È possibile che il bias di conferma abbia giocato un ruolo anche nel prompt inserito dal “consulente del futuro”? L’autore della lettera si aspettava di ricevere una risposta molto ben strutturata che avrebbe validato la sua convinzione preesistente, e cioè che “siamo tutti morti” e, se parliamo, è solo perché “siamo voci dall’oltretomba”? Il nostro dubbio non ci pare fuori luogo.

 

 

Il futuro è di chi sa far lavorare bene insieme uomo e macchina

 

Il consulente del futuro – quello che noi vogliamo supportare – è una figura che usa l’Intelligenza Artificiale mettendo in campo la sua competenza e le sue conoscenze umane.
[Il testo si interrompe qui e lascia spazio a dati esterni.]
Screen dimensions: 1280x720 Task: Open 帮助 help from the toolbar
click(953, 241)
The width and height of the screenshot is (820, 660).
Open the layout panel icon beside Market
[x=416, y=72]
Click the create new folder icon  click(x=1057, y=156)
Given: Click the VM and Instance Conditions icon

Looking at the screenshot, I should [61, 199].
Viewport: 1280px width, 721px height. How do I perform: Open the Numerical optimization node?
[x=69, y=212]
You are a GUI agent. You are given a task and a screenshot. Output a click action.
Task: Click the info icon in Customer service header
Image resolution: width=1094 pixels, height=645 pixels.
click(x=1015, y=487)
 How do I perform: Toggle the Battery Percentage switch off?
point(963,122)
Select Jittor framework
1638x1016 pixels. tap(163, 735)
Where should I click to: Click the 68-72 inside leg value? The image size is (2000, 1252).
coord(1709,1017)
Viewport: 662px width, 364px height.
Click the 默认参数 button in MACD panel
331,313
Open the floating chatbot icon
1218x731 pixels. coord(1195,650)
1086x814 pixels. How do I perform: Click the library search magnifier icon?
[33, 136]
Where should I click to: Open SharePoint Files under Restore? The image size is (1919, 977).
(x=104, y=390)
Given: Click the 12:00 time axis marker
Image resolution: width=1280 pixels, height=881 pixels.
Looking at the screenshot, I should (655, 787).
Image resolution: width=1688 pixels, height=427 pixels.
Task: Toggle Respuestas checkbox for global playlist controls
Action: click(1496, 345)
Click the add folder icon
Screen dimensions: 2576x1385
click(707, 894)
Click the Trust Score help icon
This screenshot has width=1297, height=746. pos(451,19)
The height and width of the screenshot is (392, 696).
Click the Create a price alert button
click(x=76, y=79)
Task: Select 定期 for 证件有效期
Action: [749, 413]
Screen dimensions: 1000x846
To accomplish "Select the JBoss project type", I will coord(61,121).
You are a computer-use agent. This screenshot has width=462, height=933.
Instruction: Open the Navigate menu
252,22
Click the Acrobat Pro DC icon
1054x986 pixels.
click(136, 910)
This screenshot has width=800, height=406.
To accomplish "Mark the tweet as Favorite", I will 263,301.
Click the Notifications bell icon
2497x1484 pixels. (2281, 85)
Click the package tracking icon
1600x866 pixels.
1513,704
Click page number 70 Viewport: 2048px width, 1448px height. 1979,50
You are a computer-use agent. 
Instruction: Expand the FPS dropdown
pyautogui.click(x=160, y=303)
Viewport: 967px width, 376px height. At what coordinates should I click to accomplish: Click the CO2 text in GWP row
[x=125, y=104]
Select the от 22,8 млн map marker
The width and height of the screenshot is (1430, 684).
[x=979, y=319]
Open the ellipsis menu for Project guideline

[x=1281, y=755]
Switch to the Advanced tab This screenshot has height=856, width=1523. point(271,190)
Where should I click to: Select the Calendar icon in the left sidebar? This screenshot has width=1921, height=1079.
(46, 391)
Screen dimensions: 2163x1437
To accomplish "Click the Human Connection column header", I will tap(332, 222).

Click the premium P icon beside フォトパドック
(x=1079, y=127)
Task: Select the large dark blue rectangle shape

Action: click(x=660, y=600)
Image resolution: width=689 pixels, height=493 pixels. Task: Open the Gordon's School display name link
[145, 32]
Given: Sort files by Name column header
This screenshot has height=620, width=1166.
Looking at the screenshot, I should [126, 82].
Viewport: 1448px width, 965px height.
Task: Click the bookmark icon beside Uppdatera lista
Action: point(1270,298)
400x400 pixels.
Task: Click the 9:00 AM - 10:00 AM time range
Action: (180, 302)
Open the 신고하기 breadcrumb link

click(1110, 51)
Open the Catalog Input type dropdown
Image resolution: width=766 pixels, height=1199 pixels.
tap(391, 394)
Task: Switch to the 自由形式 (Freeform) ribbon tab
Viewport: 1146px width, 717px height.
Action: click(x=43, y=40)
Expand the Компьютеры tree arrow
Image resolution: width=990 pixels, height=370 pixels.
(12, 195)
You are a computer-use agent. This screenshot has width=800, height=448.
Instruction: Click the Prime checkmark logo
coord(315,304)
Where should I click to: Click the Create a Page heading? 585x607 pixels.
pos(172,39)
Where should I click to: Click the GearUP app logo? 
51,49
È una guida, un architetto, un facilitatore. È colui/colei che trasforma la tecnologia in un servizio personalizzato, un processo attivo e continuo.

 

È questo il tipo di professionista con cui interagiamo ogni giorno. E per lui/lei sviluppiamo strumenti di Intelligenza Artificiale che – lo ribadiamo – non sostituiscono la relazione, ma la rendono più precisa, scalabile e consapevole.

 

Perché, al netto di ogni ironia, il futuro non appartiene a chi sceglie tra “uomo o macchina”.

 

Appartiene a chi sa farli lavorare insieme.